## WHAT THE TASK ASKS
Exactness is required throughout. Return every record once more.
# # #
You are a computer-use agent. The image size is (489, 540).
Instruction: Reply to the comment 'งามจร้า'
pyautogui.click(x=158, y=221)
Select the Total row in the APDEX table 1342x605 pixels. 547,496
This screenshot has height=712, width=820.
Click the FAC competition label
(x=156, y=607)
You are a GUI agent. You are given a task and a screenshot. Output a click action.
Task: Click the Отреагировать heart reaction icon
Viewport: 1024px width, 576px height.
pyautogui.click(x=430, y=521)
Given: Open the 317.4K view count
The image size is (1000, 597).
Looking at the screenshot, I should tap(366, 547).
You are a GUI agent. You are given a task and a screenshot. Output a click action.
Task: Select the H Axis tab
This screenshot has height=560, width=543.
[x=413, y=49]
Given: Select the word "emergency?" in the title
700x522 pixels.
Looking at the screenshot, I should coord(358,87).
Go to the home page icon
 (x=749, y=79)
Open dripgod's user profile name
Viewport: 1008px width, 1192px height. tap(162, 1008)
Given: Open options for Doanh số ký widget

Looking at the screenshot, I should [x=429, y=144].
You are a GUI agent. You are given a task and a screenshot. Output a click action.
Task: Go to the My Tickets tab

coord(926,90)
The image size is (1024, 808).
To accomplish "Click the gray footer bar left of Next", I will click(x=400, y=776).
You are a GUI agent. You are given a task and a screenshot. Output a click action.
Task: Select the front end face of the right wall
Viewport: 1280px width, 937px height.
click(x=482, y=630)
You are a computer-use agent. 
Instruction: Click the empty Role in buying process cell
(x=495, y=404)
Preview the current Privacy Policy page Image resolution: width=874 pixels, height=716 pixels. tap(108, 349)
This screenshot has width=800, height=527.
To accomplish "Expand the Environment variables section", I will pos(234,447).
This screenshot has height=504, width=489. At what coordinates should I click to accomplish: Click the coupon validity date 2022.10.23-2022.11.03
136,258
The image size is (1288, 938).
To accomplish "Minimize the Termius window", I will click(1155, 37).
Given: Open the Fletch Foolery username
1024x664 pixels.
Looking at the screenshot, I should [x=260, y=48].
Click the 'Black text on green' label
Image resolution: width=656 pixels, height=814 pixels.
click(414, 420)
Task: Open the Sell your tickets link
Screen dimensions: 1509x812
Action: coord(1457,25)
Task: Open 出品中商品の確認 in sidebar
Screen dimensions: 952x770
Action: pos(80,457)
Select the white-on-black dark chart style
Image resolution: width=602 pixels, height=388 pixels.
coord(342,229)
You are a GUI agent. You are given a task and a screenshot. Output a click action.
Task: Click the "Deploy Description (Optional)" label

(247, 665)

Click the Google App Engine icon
# # #
## ANSWER TO THE PROBLEM
You are a computer-use agent. The image size is (489, 540).
Instruction: Reply to the comment 'งามจร้า'
pyautogui.click(x=158, y=221)
Select the Total row in the APDEX table 1342x605 pixels. 547,496
This screenshot has height=712, width=820.
Click the FAC competition label
(x=156, y=607)
You are a GUI agent. You are given a task and a screenshot. Output a click action.
Task: Click the Отреагировать heart reaction icon
Viewport: 1024px width, 576px height.
pyautogui.click(x=430, y=521)
Given: Open the 317.4K view count
The image size is (1000, 597).
Looking at the screenshot, I should tap(366, 547).
You are a GUI agent. You are given a task and a screenshot. Output a click action.
Task: Select the H Axis tab
This screenshot has height=560, width=543.
[x=413, y=49]
Given: Select the word "emergency?" in the title
700x522 pixels.
Looking at the screenshot, I should coord(358,87).
Go to the home page icon
 (x=749, y=79)
Open dripgod's user profile name
Viewport: 1008px width, 1192px height. tap(162, 1008)
Given: Open options for Doanh số ký widget

Looking at the screenshot, I should [x=429, y=144].
You are a GUI agent. You are given a task and a screenshot. Output a click action.
Task: Go to the My Tickets tab

coord(926,90)
The image size is (1024, 808).
To accomplish "Click the gray footer bar left of Next", I will click(x=400, y=776).
You are a GUI agent. You are given a task and a screenshot. Output a click action.
Task: Select the front end face of the right wall
Viewport: 1280px width, 937px height.
click(x=482, y=630)
You are a computer-use agent. 
Instruction: Click the empty Role in buying process cell
(x=495, y=404)
Preview the current Privacy Policy page Image resolution: width=874 pixels, height=716 pixels. tap(108, 349)
This screenshot has width=800, height=527.
To accomplish "Expand the Environment variables section", I will pos(234,447).
This screenshot has height=504, width=489. At what coordinates should I click to accomplish: Click the coupon validity date 2022.10.23-2022.11.03
136,258
The image size is (1288, 938).
To accomplish "Minimize the Termius window", I will click(1155, 37).
Given: Open the Fletch Foolery username
1024x664 pixels.
Looking at the screenshot, I should [x=260, y=48].
Click the 'Black text on green' label
Image resolution: width=656 pixels, height=814 pixels.
click(414, 420)
Task: Open the Sell your tickets link
Screen dimensions: 1509x812
Action: coord(1457,25)
Task: Open 出品中商品の確認 in sidebar
Screen dimensions: 952x770
Action: pos(80,457)
Select the white-on-black dark chart style
Image resolution: width=602 pixels, height=388 pixels.
coord(342,229)
You are a GUI agent. You are given a task and a screenshot. Output a click action.
Task: Click the "Deploy Description (Optional)" label

(247, 665)

Click the Google App Engine icon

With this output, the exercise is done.